§ **TASK GOAL**
Please pick out each line in the material below that contains the word "computer" and copy those lines in full.

§ **SUPPLIED DATA**

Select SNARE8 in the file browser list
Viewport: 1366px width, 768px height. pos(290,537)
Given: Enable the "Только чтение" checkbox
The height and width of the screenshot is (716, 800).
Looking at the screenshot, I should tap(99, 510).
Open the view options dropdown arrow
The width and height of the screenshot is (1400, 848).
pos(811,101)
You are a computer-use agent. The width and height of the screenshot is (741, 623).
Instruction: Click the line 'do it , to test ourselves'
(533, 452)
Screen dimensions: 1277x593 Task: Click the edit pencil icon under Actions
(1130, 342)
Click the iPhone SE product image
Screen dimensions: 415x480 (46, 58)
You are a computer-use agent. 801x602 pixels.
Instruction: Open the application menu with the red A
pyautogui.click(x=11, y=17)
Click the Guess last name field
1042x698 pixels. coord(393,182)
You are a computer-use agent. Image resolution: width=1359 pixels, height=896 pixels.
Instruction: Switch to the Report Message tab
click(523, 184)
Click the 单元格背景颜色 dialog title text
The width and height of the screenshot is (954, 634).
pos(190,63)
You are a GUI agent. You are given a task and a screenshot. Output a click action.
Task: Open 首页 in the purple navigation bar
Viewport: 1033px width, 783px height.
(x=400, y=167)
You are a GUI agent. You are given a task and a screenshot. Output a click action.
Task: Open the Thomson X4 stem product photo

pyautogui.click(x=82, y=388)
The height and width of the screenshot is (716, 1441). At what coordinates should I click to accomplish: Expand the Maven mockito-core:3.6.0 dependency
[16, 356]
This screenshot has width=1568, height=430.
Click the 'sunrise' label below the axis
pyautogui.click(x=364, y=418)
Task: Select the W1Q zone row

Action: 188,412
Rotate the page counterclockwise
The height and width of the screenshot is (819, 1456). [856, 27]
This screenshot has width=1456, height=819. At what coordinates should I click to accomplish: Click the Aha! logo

§ **TASK OUTPUT**
You are a computer-use agent. The width and height of the screenshot is (741, 623).
You are a computer-use agent. 801x602 pixels.
You are a computer-use agent. Image resolution: width=1359 pixels, height=896 pixels.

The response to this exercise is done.